Last week was all about passing budget bills, with the House and Senate considering a huge list of appropriation legislation funding various state agencies. One bill that didn't survive the governor's veto was a reconciliation bill returning about $79 million in cut funds to the Mississippi Adequate Education Program and some district attorney offices around the state.
Gov. Haley Barbour vetoed the bill last week, saying that the state needed to prepare itself for continuing low tax revenue by cutting programs rather than tapping state savings. The Senate attempted a veto override, but the 30-to-21 vote fell below the 34 votes needed.
Nancy Loome, executive director of The Parents' Campaign, a K-12 education lobbying group, called for supporters to put pressure on legislators to pass Senate Bill 2495, which she described as "perhaps our last hope of getting some funding restored to schools."
The bill originally granted the state fiscal officer the authority to make selective reductions in the budgets of state agencies in an amount not to exceed 10 percent, and required all reductions to be uniform to all state agencies. However, the bill took on a few amendments this month protecting the State Department of Education and MAEP from reduction, as well as junior colleges and universities.
Senate Bill 2495 went to a conference committee containing Reps. Johnny Stringer, D-Montrose, Cecil Brown, D-Jackson, and George Flaggs, D-Vicksburg, as well as Sens. Alan Nunnelee, R-Tupelo, Doug Davis, R-Hernando, and Terry Burton, R-Newton. The conferees have yet to meet.
The ability of legislators to get their heads together on this and other budget issues may prove difficult. House Speaker Billy McCoy showed outrage at Senate members' unwillingness to approach the table to restore funding for education and other agencies on Friday.
"It's unbelievable that the governor and a handful of senators appear hell bent on further eroding education, mental health, our community colleges, and even dip into other funds for the sake of criminals housed in county and state facilities," McCoy said in a statement, adding that the House plan to restore some funding would "help agencies limp through the current fiscal year."
Hinds County Sheriff Malcolm McMillin said he fears Mississippi Department of Corrections will likely begin pulling prisoners out of county work programs to cut costs if budget cuts prevail, delivering a particularly hard hit to Hinds County, which makes heavy use of prisoner work programs.
"We're already saving the state money through the work program, and if we lose the work programs, then the number of work hours these minimum-security prisoners at places like Red Cross, the Community Stewpot, and all the cleaning in curbs and street gutters and litter pick-up simply won't get done," McMillin said.
State sheriffs are attempting to lobby the governor and legislators to preserve MDOC and, by extension, the work programs.
Legislators have yet to fully work out the issue with funding fiscal year 2011, however, and have only one month left to complete a budget for 2011, which begins July 1.

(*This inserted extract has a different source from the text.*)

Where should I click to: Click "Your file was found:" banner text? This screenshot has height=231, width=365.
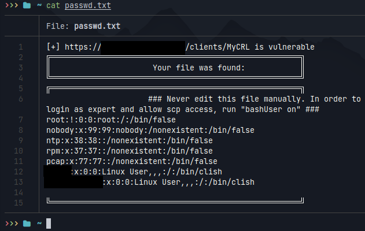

The House passed HB 1688 last week, a bill that provides $300 million in bonds for highway, road and bridge projects across the state. The bill expands road projects around the proposed Toyota plant in Northeast Mississippi, and includes an expansion of U.S. 61 from Leland to Vicksburg. A highway bill similar in scope to HB 1688 died in the Senate last year.

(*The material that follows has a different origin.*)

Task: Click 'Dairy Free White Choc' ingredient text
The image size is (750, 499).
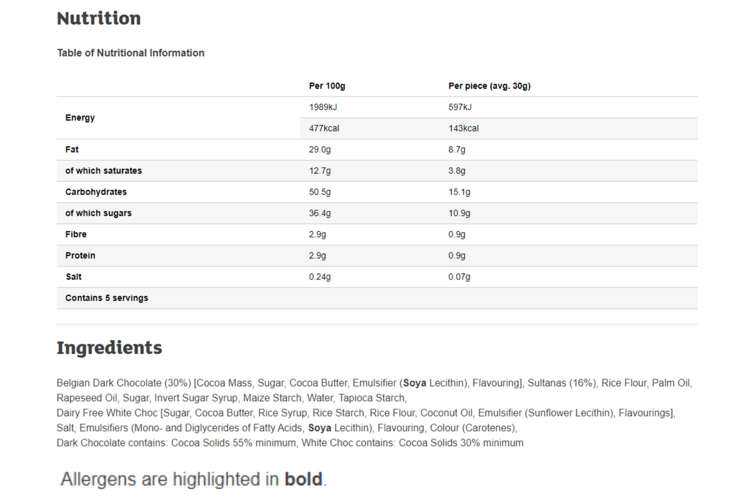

A similar fate may befall HB 1674, which offers a $2,000-per-job tax credit for the cut-and-sew manufacturing industry in Northeast Mississippi "in an effort to save it," according to the House. Barbour vetoed the same industry-relief bill last year, and may inform Senate leaders to let the bill die this year to save him the embarrassment of turning aside industry aid a second time.
In addition to some appropriation bills, the Senate passed SB 2849, an act that authorizes the establishment of regional recycling centers at regional correctional facilities and provides a solid waste assistance fund to local governments that they may use to establish regional recycling centers.
HB 536 may not survive Senate Insurance Committee Chairman Eugene Clark, R-Hollandale. The bill requires nursing homes to purchase and maintain a certain minimum amount of liability insurance. Clark did not immediately return calls, but he let similar legislation die in his committee last year, despite the pleas of the Mississippi Coalition for Citizens with Disabilities.
"We need to protect Mississippi's citizens with disabilities and seniors who are residents of nursing homes. We cannot turn our back on this vulnerable population and their families, who place their lives in the care of these companies," said Mississippi Coalition for Citizens with Disabilities Executive Director Mary Troupe, adding that the insurance requirement would provide more accountability for nursing-home care.
Many Republicans in both the House and Senate favor the bill, but opponents may be responding to fears by the nursing-home lobby that the bill could pave the way for increased costs to nursing homes and could open the door to litigation against health institutions that opt out of the coverage.